**Task:**
Copy the lines from the one containing "Given: Click the Result Information heading" down to the last line, leaving out the pictures.

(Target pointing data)

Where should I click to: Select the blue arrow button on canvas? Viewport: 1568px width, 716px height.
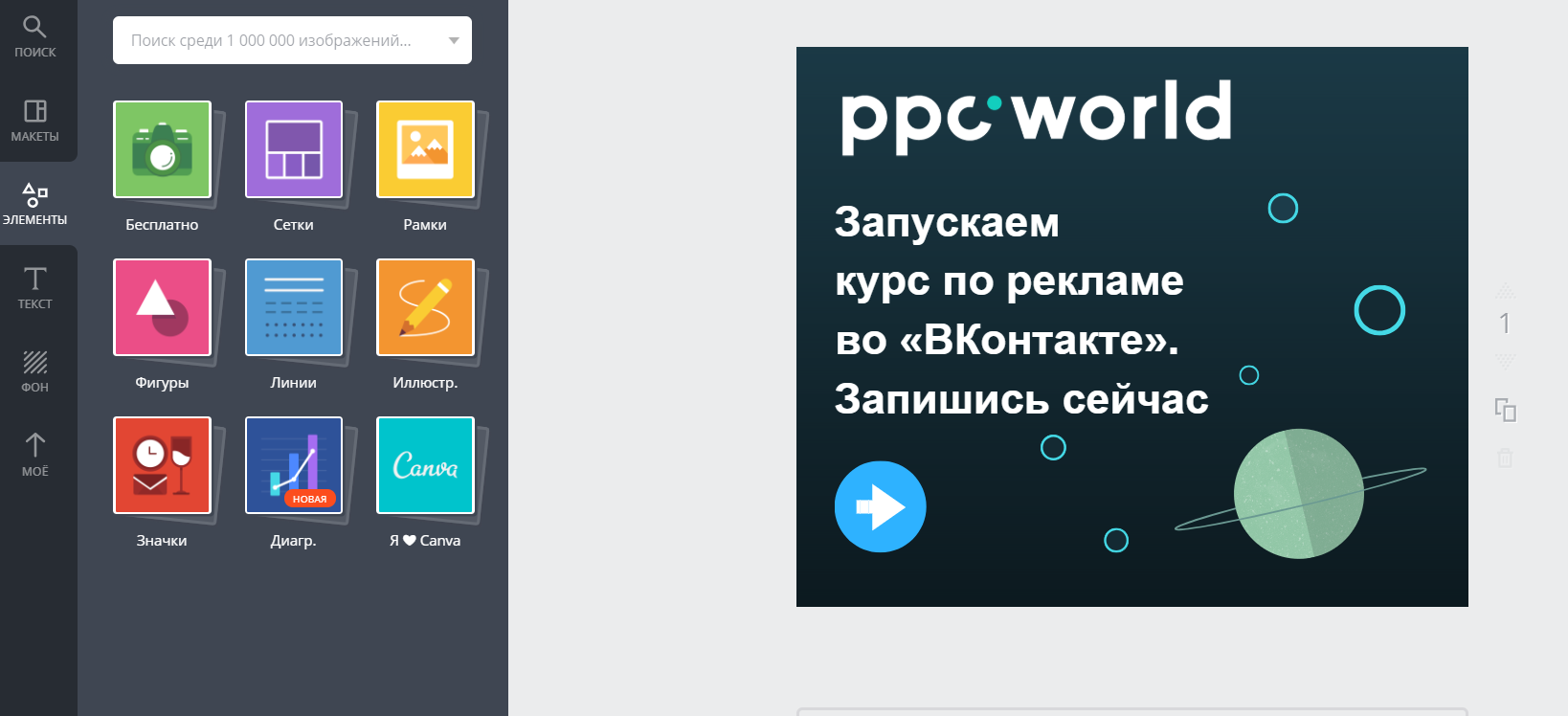880,506
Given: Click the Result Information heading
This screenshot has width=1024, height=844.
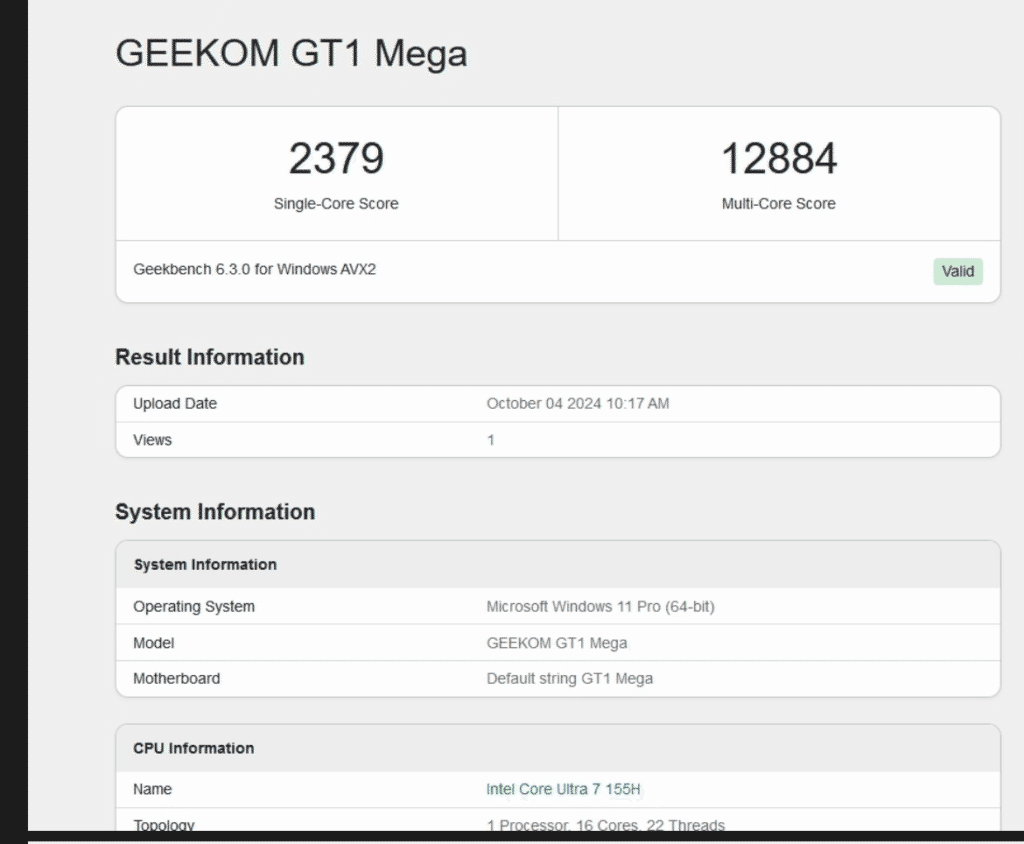Looking at the screenshot, I should [x=210, y=357].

**Completed task:**
Given: Click the Result Information heading
This screenshot has width=1024, height=844.
Looking at the screenshot, I should [x=210, y=357].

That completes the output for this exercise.